Turkey to Release Tens of Thousands of Prisoners to Make Room for Coup Suspects

The Sincan prison near Ankara, Turkey, in 2012. The country said in a decree on Wednesday that it would begin releasing up to 38,000 prisoners, or roughly one in five behind bars. Credit Adem Altan/Agence France-Presse — Getty Images
The Sincan prison near Ankara, Turkey, in 2012. The country said in a decree on Wednesday that it would begin releasing up to 38,000 prisoners, or roughly one in five behind bars. Credit Adem Altan/Agence France-Presse — Getty Images


Date posted: August 19, 2016

TIM ARANGO and CEYLAN YEGINSU

ISTANBUL — Turkey said on Wednesday that it would empty its prisons of tens of thousands of criminals to make room for the wave of journalists, teachers, lawyers and judges rounded up in connection with last month’s failed coup.

The startling decision to put so many criminals convicted of nonviolent offenses back on the streets is a measure of the strains on the state as President Recep Tayyip Erdogan expands a wide-ranging purge of those suspected of being enemies of the government. The efforts have created gaping holes in government institutions, the judiciary, schools, the news media and countless other professions.

Acting under powers granted by a state of emergency and allowing the state to bypass Parliament to enact new laws, Turkey said in a decree issued on Wednesday that it would begin releasing up to 38,000 prisoners, or roughly one in five people behind bars. Most will be freed by the end of the week.

The government has blamed the coup attempt, which unfolded the night of July 15 as a rebel faction of the military sought to topple the government, on Fethullah Gulen, an Islamic cleric who lives in self-exile in rural Pennsylvania and whose followers have long filled positions in state institutions, including the military. But the state has gone well beyond arresting only the military officers suspected of planning the coup attempt.

Prisons filled to capacity in the weeks after the coup attempt, and many detainees slept in the communal spaces of jails, often without any bedding, said Ozturk Turkdogan, the president of the Human Rights Association in Turkey. The authorities have also used sports arenas to house the flood of prisoners.

“This is a serious case of bad treatment, and the prisoners are suffering from serious health concerns as a result,” Mr. Turkdogan said.

Screenshot grounding data:
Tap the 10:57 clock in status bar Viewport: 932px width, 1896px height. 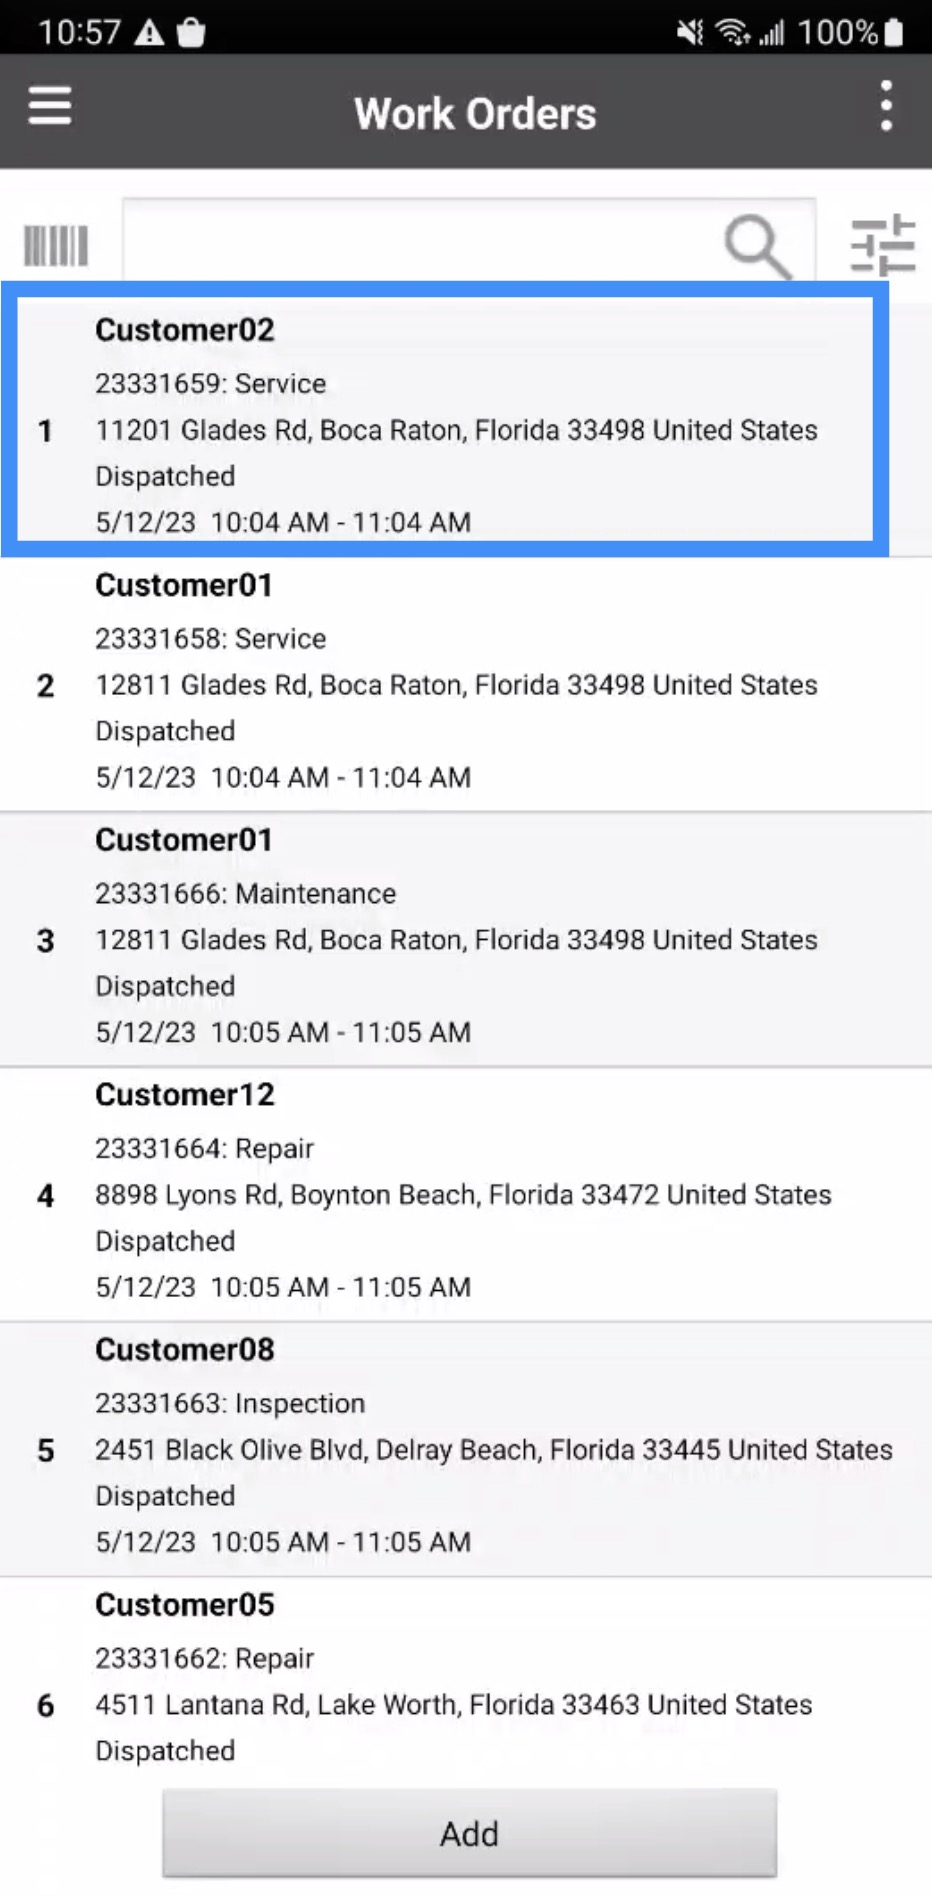point(79,33)
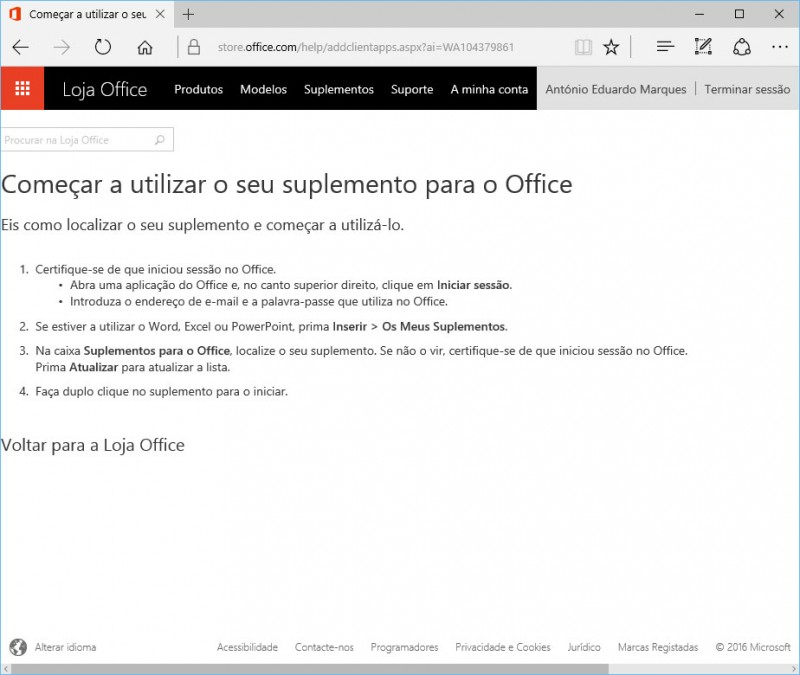This screenshot has width=800, height=675.
Task: Follow the 'Voltar para a Loja Office' link
Action: (94, 444)
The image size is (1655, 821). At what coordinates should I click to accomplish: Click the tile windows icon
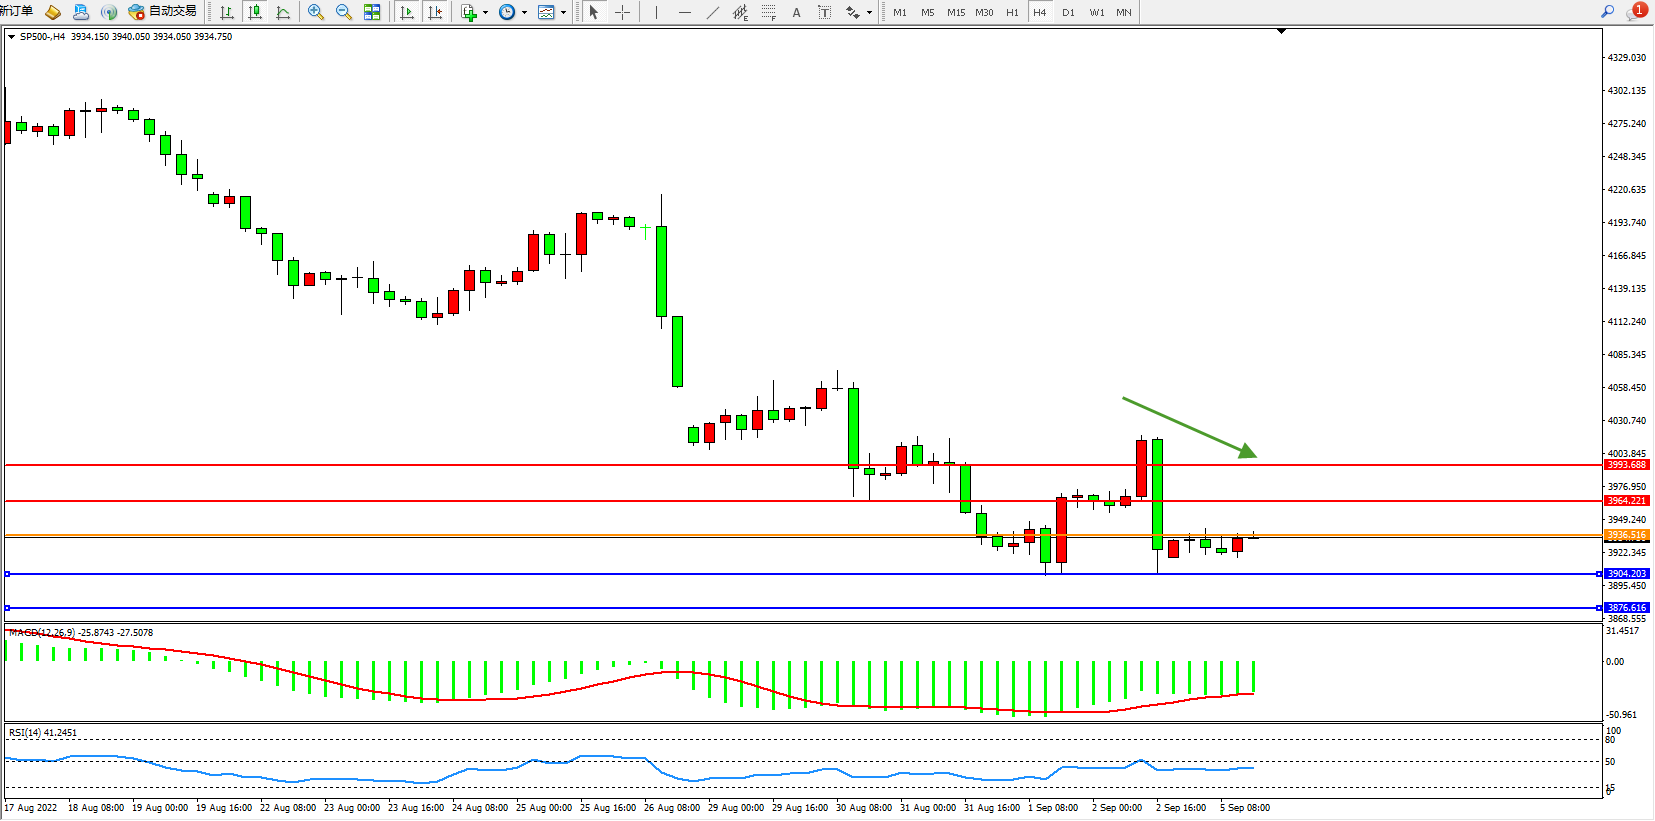click(372, 12)
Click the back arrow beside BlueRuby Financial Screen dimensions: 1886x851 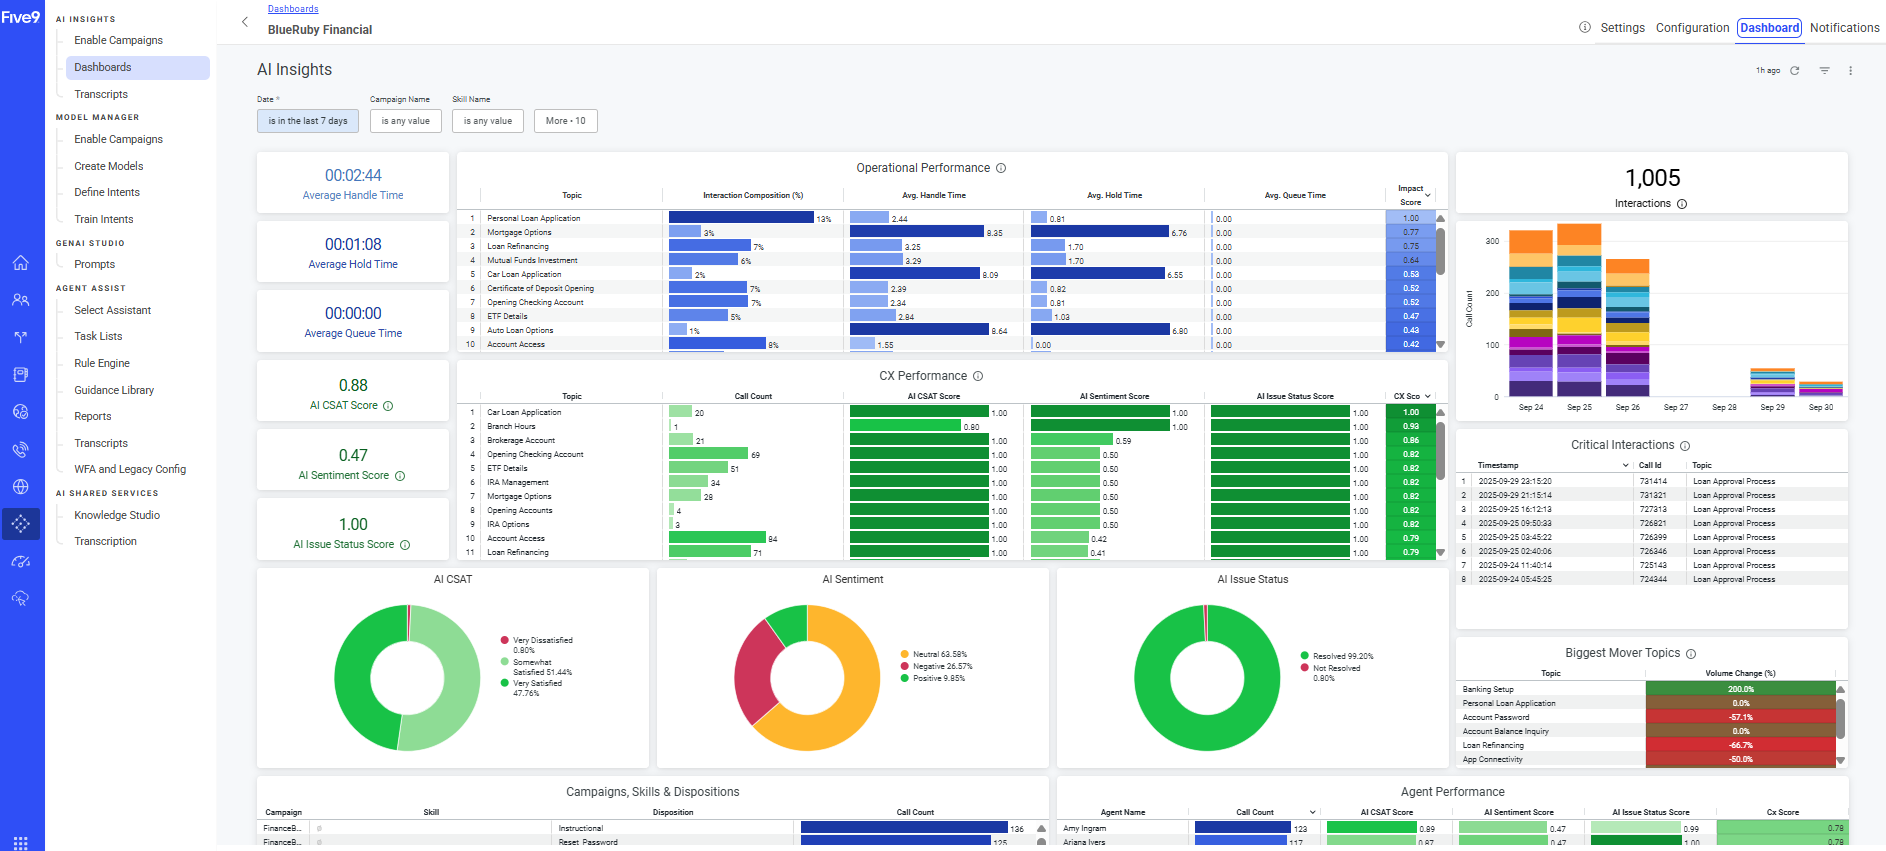click(x=245, y=22)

WORK INSTRUCTION A:
Answer these questions about the article on Turkey's prisoner release:
(i) Up to how many prisoners did the decree say would be released?
(ii) Where does Fethullah Gulen live?
(iii) Besides jails, what have the authorities used to house the prisoners?
WORK INSTRUCTION B: Continue the article on Turkey's prisoner release, picking up after Mr. Turkdogan's quoted remark.

ANSWER A:
(i) Up to 38,000, roughly one in five people behind bars.
(ii) In self-exile in rural Pennsylvania.
(iii) Sports arenas.

ANSWER B:
More than 40,000 people have been detained or arrested on coup-related charges, officials say. Tens of thousands of others, including teachers, police officers, state bureaucrats and even airline employees, have lost their jobs. In some cases, the state has seized assets without due process, activists say.

“There are a lot of arbitrary practices,” said Andrew Gardner, a researcher on Turkey for Amnesty International.

Under the prisoner-release plan, convicted criminals who have served at least half of their sentences will be freed on supervised parole. The government said that those guilty of murder, rape or other violent crimes were not eligible for release.

“The conditions of prisons were already bad before the coup attempt because they were over capacity,” said Sezgin Tanrikulu, a lawmaker with the main secular opposition group, the Republican People’s Party. Now, he said, “We have heard reports of two to three people sharing beds and having to sleep in corridors.”

Mr. Tanrikulu said his party supported the prisoner-release program as a necessary measure to reduce overcrowding, but he added that it should have been done in consultation with Parliament. “It is not right to use the state of emergency to subvert the rule of law in Turkey,” he said.

Rights activists have raised concerns that the government is making no distinction between those who committed criminal acts to support the coup and people who might only have donated money to charities linked to Mr. Gulen, held accounts at banks affiliated with him or attended schools associated with the cleric.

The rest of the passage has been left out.